Opinion

Tri-City Herald: Kadlec donation benefits entire region

An extraordinary gift from Kadlec Regional Medical Center is going to improve the future of health care in the Tri-Cities and the entire region.

The $18 million donation to Washington State University Tri-Cities for an expanded nurse practitioner program is being called a game-changer and we agree. This is going to put the community in solid shape when a shortage of providers is predicted to strain health care systems even more — especially in rural areas.

Rand Wortman, Kadlec CEO, and his board are visionaries who made this smart and generous decision that will benefit all hospitals in the area, not just Kadlec.

Doctor shortages are happening around the country, including parts of Eastern Washington and in rural areas in the Northwest. It is predicted the need for additional health care providers will increase as more baby boomers age and retire. Kadlec’s donation is helping to address that.

Nurse practitioners are registered nurses who have additional training that allows them to examine patients and make a diagnosis. In Washington, they have a great amount of independence and can work without the partnership of a physician. They can order and interpret diagnostic tests, write prescriptions and make referrals to specialists. They can cover a lot of basic health care needs, which for many patients, is all they need.
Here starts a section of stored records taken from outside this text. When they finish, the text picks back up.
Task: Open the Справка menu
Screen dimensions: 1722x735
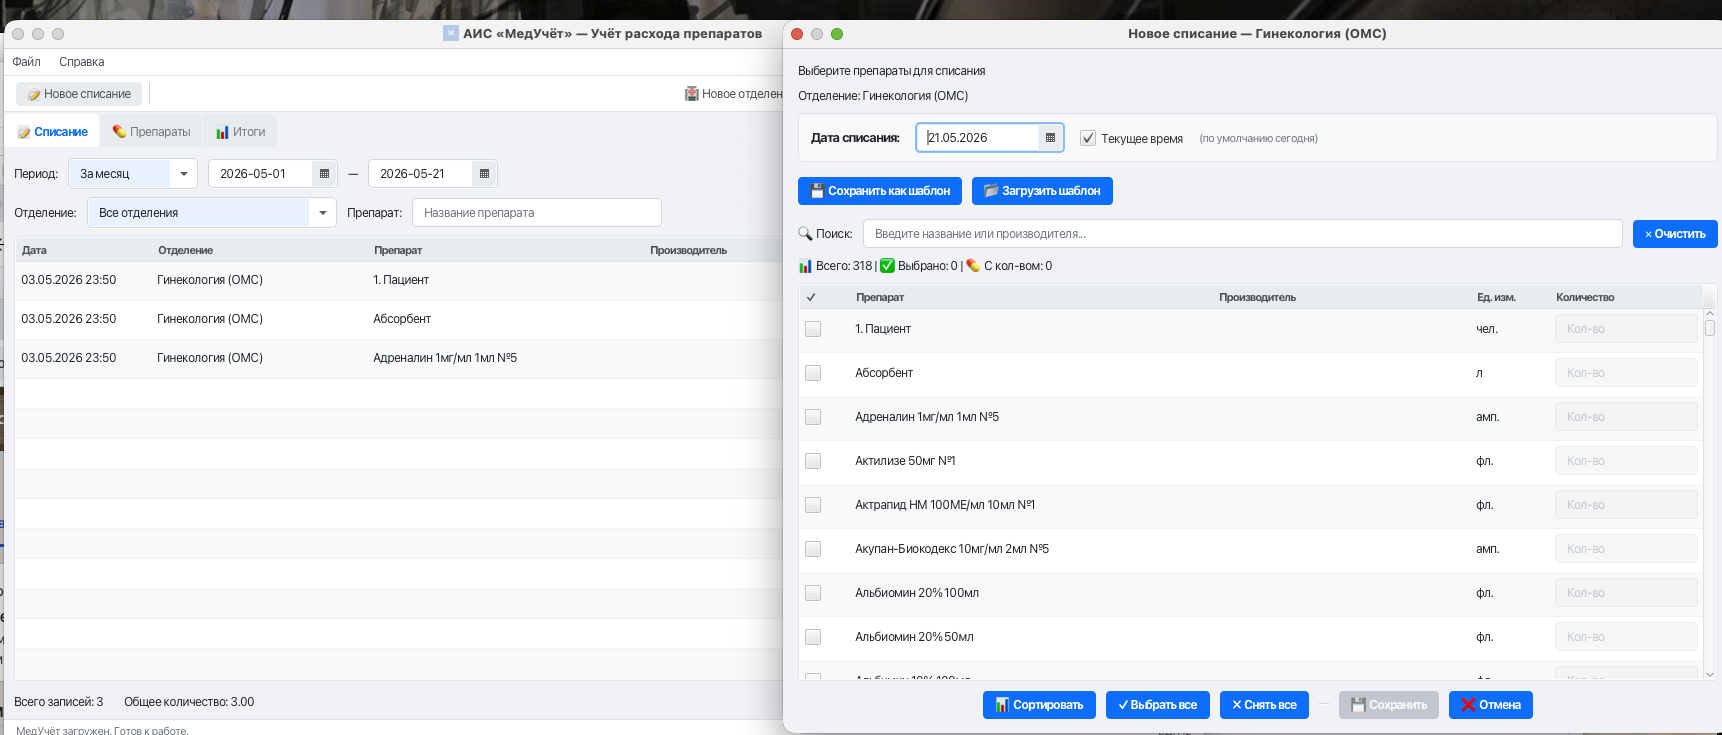Action: [81, 62]
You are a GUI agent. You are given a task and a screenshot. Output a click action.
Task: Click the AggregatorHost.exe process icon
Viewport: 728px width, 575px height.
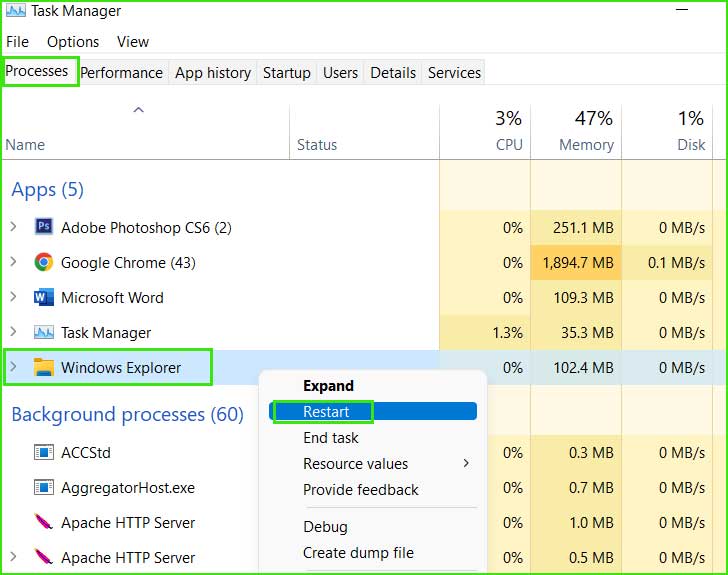tap(44, 487)
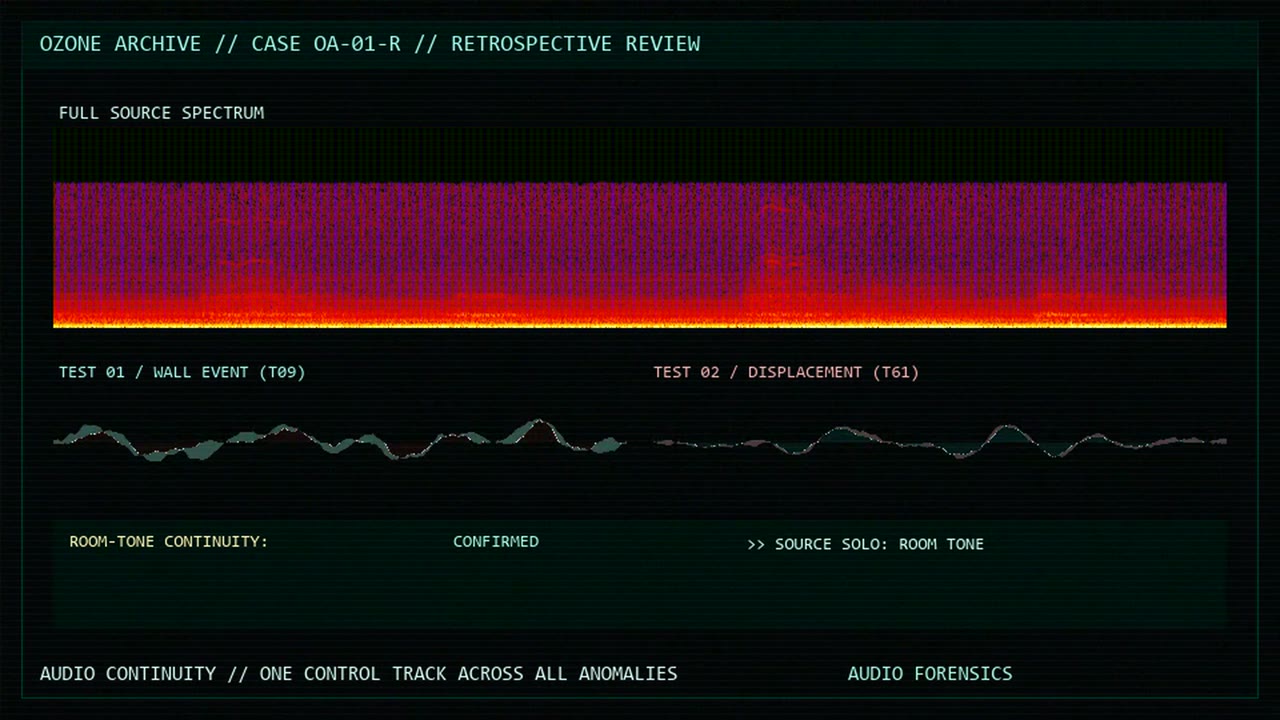Click RETROSPECTIVE REVIEW in header
Viewport: 1280px width, 720px height.
[x=575, y=44]
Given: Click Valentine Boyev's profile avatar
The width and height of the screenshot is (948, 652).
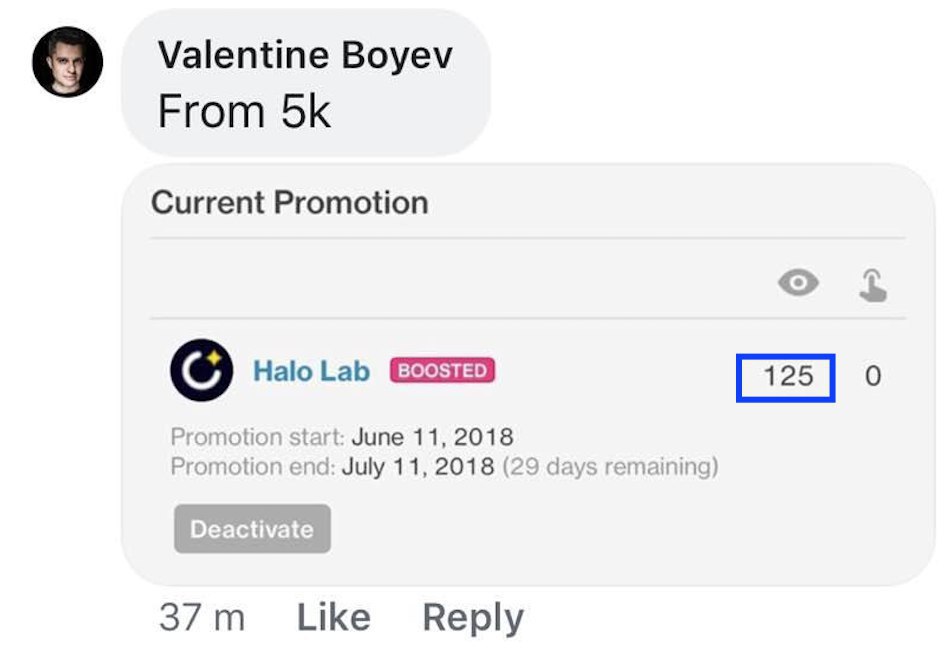Looking at the screenshot, I should [67, 62].
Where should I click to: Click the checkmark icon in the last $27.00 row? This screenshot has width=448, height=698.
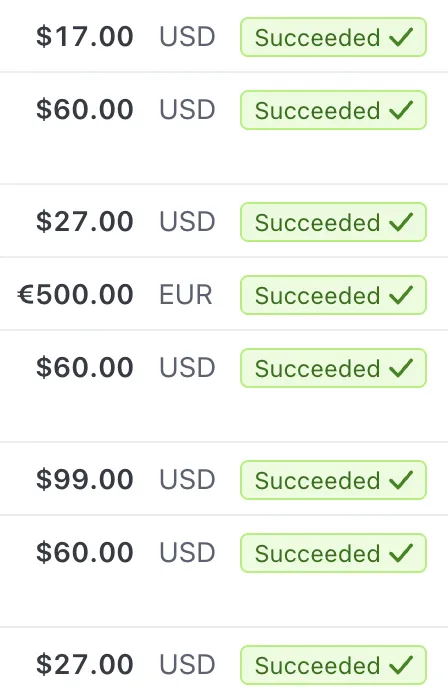pyautogui.click(x=401, y=665)
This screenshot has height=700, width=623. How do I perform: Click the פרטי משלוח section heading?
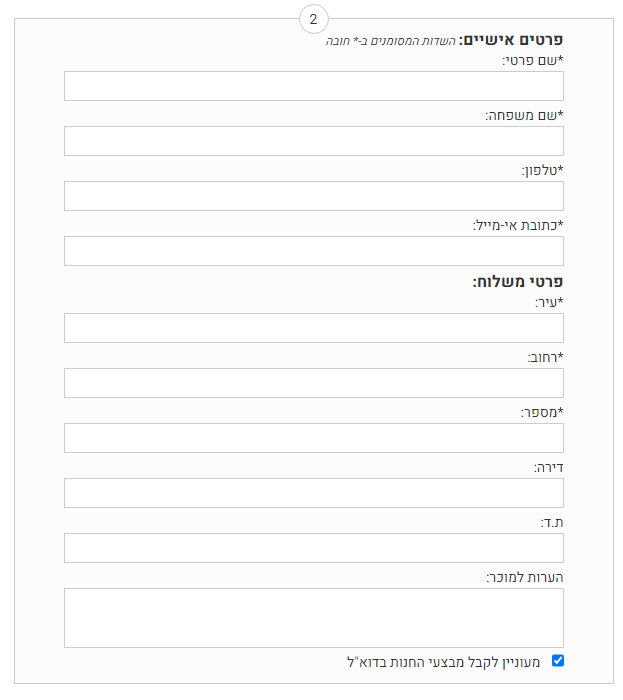coord(518,282)
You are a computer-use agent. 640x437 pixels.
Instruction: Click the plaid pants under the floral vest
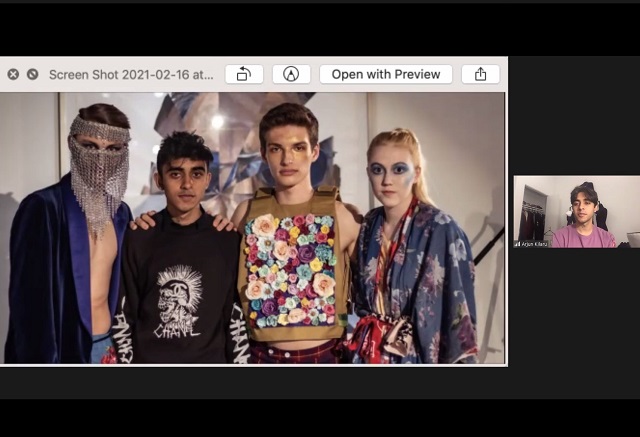295,352
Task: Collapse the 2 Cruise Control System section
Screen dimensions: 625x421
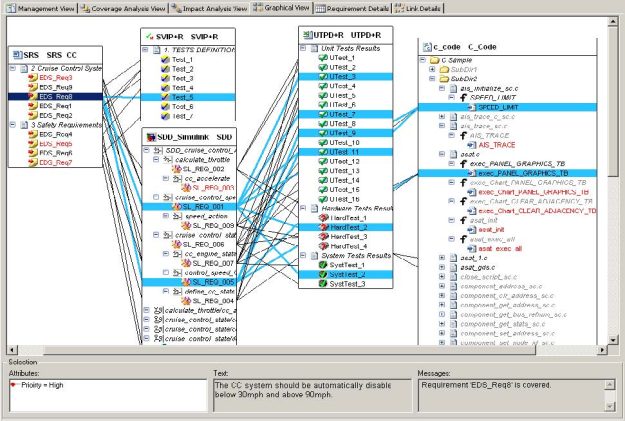Action: coord(12,68)
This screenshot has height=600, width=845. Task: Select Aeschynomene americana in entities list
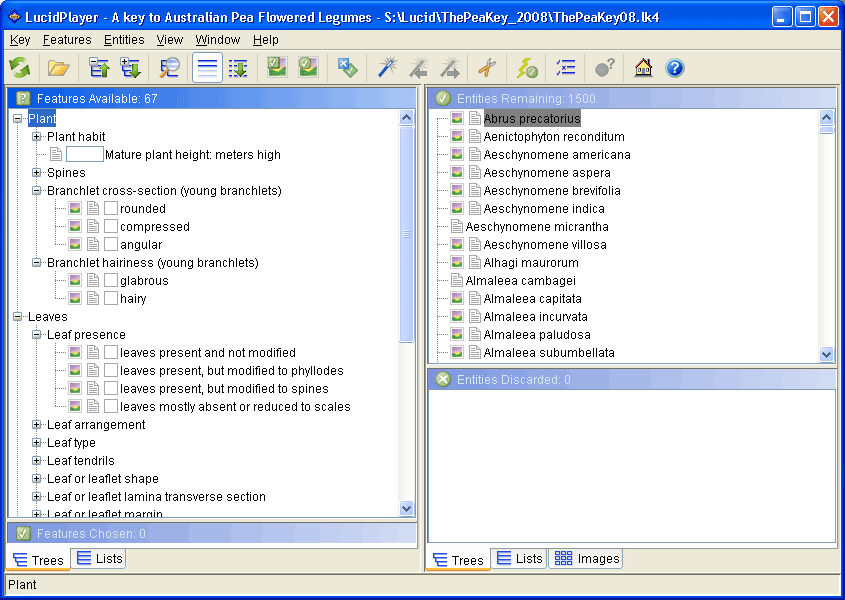(x=556, y=155)
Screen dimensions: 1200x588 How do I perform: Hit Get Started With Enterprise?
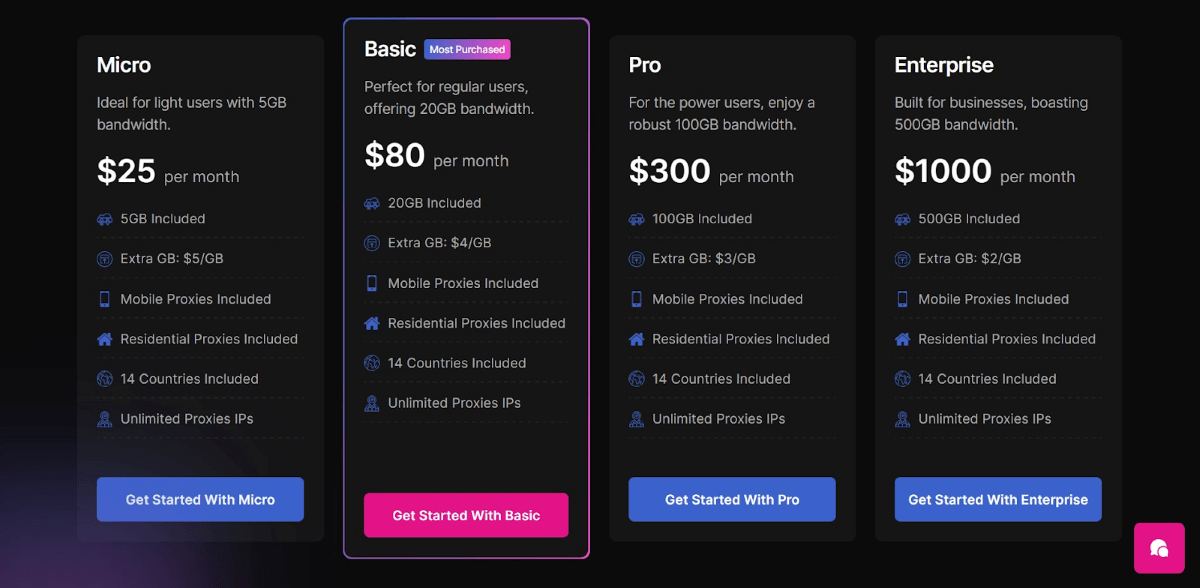pos(998,499)
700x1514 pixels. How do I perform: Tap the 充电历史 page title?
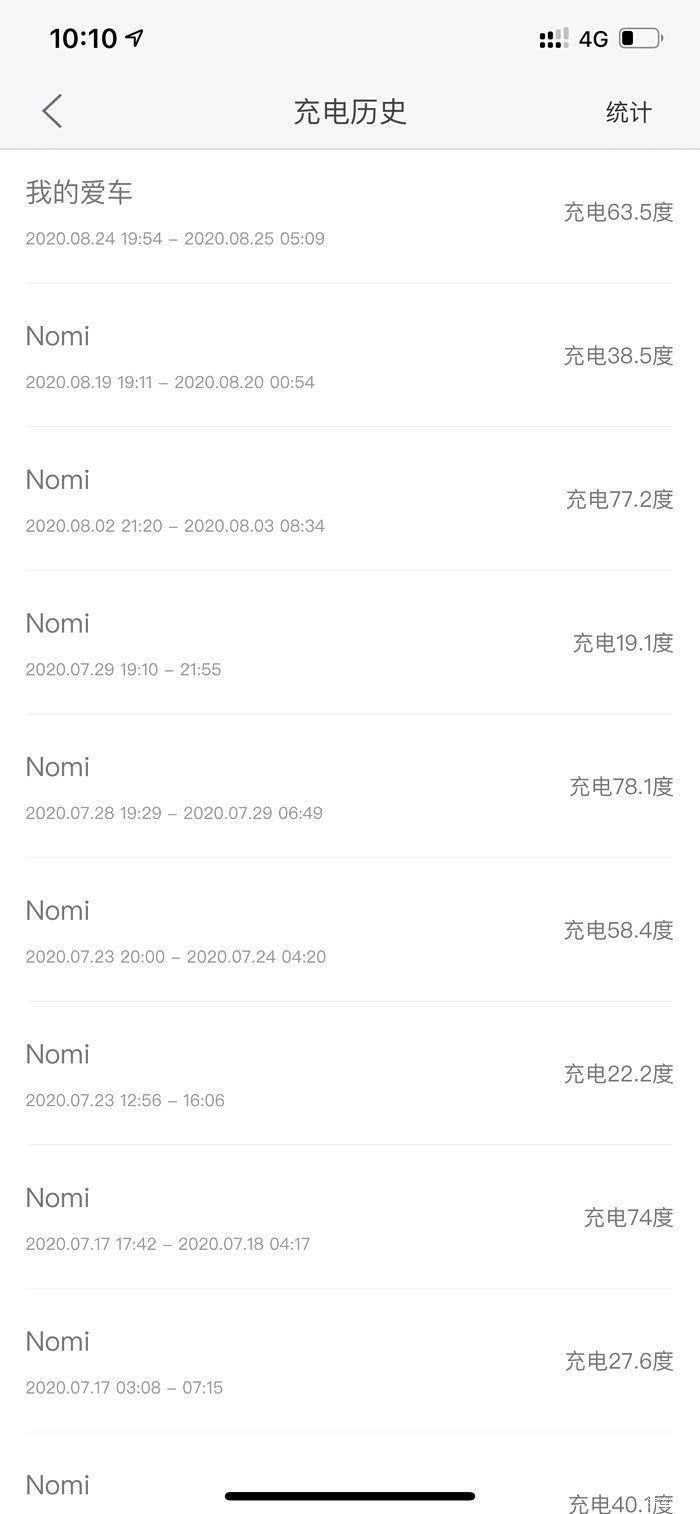coord(350,111)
WSU Tri-Cities has about a dozen graduate-level students pursuing their doctorate degrees as nurse practitioners. But since there are no faculty in the Tri-Cities, those students end up traveling to WSU’s health care sciences center in Spokane, or they take courses via video conferencing.

Clearly, this is not an ideal system.

The program has been very limited, but with Kadlec’s gift, the university will be able to pay for five new faculty positions. That should provide enough support for 50 to 60 additional nurse practitioner students, with about 15 to 20 graduating each year. That eventually will put the Tri-Cities in a good position to create its own pool of health care providers for the community and the region.

This donation is not a one-time startup fund. The Kadlec Foundation will maintain the endowment, and with the interest it generates, provide the university enough money to continue the program indefinitely. It may take a few years to get it set up completely and attract students, but once it is established, it will serve as a model for the future.

This is the largest single gift to WSU Tri-Cities. A couple of years ago, Kadlec and other health care providers gave $3 million to the nursing program, with Kadlec also offering building space for classrooms. This alliance between Kadlec and WSU-Tri-Cities provides a wonderful opportunity for Tri-City students and the community.

And while Kadlec also stands to gain something from the partnership, the benefits of its financial contribution will ripple through the region.